Even as CEO Göran Marby was accepting an ambassadorship from the Universal Acceptance Steering Group last month, ICANN was quietly approving a registry’s plan to drop support for several languages, potentially putting dozens of domains at risk.

It seems portfolio registry XYZ.com was having problems migrating the 10 gTLDs it recently acquired in UNR’s firesale auction from the UNR back-end to long-time partner CentralNic, so it’s cutting off some language support to ease the transition.

The company told ICANN in a recent Registry Services Evaluation Process request (pdf) that internationalized domain names in Cyrillic, Chinese, Japanese and German were “causing issues with the [Registry System Testing] for the technical transition”.

“So, in order to move forward with the migration to CentralNic, we have no choice but to remove support for these IDNs. This will only impact fewer than 50 registrations in these TLDs,” the company told ICANN.

I asked both XYZ and CentralNic whether this means the IDN domains in question would be deleted but got no response from either.

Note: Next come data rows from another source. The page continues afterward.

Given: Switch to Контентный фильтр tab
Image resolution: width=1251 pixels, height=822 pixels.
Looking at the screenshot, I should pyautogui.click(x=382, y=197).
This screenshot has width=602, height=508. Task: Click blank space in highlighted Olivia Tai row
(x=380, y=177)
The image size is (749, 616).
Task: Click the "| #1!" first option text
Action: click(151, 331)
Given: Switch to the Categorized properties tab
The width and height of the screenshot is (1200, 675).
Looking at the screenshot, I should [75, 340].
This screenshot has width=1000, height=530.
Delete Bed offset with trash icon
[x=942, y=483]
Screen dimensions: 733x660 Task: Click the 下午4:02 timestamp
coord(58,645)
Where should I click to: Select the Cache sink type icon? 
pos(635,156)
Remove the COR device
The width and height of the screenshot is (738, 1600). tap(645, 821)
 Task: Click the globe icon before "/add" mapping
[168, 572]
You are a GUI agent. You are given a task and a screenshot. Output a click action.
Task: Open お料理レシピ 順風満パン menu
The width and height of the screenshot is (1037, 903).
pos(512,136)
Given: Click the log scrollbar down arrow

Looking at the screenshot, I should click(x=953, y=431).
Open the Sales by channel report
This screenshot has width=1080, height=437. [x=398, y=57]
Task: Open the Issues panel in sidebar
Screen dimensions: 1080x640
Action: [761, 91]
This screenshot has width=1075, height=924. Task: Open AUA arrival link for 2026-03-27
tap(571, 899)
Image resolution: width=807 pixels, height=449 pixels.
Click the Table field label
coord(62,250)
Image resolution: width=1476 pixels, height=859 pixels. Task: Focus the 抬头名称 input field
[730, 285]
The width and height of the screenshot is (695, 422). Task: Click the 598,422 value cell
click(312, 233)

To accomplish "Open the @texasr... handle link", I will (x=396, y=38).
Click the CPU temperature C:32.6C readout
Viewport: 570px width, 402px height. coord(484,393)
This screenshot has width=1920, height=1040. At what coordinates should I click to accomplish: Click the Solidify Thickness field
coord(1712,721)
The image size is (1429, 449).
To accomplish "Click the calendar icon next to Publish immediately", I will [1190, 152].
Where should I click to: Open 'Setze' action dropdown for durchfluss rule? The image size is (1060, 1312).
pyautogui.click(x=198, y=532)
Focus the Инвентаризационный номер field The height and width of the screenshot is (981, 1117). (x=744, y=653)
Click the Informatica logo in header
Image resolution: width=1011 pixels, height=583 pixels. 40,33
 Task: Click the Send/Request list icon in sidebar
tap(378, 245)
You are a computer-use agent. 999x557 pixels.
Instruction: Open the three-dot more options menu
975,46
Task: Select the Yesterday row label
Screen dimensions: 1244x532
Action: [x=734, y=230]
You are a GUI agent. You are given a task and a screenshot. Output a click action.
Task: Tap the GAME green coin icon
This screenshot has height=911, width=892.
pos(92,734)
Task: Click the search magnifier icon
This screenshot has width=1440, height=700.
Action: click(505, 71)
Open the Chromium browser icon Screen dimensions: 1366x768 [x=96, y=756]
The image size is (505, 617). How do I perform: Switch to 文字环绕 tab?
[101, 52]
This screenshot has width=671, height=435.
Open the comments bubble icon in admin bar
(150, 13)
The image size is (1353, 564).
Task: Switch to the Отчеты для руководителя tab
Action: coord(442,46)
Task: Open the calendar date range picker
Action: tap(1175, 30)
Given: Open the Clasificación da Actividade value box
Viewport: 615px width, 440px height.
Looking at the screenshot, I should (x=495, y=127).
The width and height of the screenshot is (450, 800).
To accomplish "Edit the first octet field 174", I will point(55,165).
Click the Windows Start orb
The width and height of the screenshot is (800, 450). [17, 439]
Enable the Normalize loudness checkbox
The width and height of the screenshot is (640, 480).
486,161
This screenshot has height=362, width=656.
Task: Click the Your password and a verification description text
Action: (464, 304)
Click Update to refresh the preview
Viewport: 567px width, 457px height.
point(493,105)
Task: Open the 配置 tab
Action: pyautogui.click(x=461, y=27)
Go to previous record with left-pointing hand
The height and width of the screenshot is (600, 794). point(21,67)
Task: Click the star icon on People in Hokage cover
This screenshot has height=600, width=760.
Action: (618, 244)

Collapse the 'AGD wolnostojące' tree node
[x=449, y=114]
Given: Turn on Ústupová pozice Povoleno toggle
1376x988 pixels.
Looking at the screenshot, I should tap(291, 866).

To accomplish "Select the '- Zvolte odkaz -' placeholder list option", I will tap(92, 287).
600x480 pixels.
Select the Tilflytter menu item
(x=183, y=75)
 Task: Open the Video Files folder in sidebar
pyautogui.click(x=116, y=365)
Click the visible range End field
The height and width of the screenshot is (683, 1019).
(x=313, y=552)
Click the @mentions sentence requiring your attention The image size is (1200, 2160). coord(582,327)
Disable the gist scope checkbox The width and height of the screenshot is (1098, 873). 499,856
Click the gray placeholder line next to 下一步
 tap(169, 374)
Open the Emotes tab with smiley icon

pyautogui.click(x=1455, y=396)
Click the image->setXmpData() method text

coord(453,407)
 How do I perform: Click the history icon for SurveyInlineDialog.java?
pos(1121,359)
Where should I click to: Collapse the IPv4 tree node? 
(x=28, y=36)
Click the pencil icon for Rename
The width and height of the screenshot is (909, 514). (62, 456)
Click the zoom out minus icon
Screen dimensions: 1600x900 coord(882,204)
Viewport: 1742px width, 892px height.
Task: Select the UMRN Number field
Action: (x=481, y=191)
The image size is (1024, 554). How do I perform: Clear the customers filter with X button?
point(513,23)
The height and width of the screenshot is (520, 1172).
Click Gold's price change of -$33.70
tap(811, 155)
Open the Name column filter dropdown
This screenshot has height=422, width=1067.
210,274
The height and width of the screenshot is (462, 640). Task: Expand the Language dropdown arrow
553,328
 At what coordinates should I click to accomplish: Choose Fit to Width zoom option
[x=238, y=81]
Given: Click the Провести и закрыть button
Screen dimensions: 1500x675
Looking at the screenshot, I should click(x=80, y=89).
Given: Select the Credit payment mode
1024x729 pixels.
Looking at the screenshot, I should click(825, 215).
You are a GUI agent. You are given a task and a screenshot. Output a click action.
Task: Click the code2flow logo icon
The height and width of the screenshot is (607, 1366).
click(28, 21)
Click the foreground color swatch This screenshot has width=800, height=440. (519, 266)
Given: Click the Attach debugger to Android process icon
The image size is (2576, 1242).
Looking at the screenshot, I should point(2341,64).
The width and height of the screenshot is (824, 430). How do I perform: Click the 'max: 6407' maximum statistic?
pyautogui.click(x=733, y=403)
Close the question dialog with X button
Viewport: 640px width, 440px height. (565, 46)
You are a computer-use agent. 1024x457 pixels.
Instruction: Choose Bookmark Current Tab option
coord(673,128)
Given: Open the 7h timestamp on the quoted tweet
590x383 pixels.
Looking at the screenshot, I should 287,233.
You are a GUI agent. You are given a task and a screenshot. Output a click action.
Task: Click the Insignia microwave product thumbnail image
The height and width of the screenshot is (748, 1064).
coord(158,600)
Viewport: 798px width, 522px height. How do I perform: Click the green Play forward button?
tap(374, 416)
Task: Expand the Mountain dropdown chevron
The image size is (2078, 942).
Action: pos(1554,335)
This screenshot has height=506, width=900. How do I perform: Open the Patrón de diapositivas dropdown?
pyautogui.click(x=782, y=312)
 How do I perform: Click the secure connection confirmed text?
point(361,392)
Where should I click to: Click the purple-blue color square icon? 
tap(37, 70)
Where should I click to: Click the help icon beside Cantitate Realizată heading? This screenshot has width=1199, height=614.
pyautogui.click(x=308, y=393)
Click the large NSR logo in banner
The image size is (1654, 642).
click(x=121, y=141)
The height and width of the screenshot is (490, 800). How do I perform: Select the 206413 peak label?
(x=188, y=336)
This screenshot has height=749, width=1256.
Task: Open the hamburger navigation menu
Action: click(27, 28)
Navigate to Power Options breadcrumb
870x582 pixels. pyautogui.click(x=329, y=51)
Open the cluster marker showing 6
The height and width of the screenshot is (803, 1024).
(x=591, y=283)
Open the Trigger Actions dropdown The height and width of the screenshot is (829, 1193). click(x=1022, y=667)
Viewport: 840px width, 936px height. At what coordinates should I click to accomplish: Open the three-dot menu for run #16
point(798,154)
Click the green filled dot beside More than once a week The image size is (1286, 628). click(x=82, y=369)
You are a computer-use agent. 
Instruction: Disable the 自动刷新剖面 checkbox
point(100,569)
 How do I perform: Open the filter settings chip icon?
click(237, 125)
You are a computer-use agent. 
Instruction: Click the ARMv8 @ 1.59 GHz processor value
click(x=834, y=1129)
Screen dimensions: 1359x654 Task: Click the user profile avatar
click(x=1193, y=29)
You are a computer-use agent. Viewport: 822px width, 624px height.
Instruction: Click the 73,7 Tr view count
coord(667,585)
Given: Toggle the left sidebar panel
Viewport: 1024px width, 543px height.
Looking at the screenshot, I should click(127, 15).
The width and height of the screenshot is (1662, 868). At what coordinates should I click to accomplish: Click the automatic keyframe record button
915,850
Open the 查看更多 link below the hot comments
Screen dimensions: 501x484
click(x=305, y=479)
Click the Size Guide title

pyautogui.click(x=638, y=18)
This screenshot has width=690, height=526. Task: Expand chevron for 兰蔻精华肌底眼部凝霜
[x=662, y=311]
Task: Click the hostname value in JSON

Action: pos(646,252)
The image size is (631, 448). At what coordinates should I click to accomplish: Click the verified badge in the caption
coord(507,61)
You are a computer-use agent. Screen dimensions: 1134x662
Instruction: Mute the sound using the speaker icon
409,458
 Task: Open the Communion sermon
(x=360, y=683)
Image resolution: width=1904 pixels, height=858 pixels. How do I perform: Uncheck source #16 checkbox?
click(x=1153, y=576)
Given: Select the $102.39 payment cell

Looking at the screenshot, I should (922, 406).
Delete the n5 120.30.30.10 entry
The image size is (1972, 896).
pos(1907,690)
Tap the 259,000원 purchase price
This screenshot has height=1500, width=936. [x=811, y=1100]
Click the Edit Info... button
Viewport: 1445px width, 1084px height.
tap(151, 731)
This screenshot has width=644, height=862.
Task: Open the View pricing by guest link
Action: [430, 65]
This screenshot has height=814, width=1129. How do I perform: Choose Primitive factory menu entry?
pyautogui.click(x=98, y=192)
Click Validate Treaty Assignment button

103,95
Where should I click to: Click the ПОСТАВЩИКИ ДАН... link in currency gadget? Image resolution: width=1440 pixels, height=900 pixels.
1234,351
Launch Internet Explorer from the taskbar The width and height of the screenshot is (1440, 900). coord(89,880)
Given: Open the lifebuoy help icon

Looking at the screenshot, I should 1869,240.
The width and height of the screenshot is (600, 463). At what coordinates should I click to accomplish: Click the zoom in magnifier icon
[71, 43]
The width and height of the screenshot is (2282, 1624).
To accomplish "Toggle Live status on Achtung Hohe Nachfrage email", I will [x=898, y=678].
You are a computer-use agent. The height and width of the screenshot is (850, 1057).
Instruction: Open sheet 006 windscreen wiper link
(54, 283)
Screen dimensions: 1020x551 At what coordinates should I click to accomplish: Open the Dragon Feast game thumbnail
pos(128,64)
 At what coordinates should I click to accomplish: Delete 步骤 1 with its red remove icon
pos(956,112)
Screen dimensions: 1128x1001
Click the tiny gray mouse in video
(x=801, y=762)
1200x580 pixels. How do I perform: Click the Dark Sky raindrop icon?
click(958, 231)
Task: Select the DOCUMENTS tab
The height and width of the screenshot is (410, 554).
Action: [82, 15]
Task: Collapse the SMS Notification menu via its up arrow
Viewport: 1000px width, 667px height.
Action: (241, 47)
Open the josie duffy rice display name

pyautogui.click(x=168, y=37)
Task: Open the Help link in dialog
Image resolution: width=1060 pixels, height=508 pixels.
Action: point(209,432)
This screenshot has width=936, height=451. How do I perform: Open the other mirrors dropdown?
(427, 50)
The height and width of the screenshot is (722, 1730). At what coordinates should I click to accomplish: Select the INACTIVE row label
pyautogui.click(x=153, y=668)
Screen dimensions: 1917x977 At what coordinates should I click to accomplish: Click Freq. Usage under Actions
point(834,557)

Support for the four languages will be removed in .christmas, .guitars, .pics, .audio, .diet, .flowers, .game, .hosting, .lol, .mom according to contractual amendments that ICANN has subsequently approved.

The RSEP was published the same week ICANN signed a memorandum of understanding with .eu registry EURid, promising to collaborate on IDNs and universal acceptance.

The same week, Marby, who has stated publicly on several occasions his commitment to IDNs and UA, was named an honorary ambassador of the UASG to “help amplify the importance of UA work to enable a multilingual Internet”.

UPDATE July 24, 2022:
CentralNic CTO Gavin Brown says:

I can confirm that no domains will be deleted or suspended due to the withdrawal of these IDN tables. The RSEP request template we provided to XYZ incorrectly stated that domains would be deleted, however, neither we nor XYZ have any plans to delete or suspend any domains, and we hope to re-enable the IDN tables in the near future.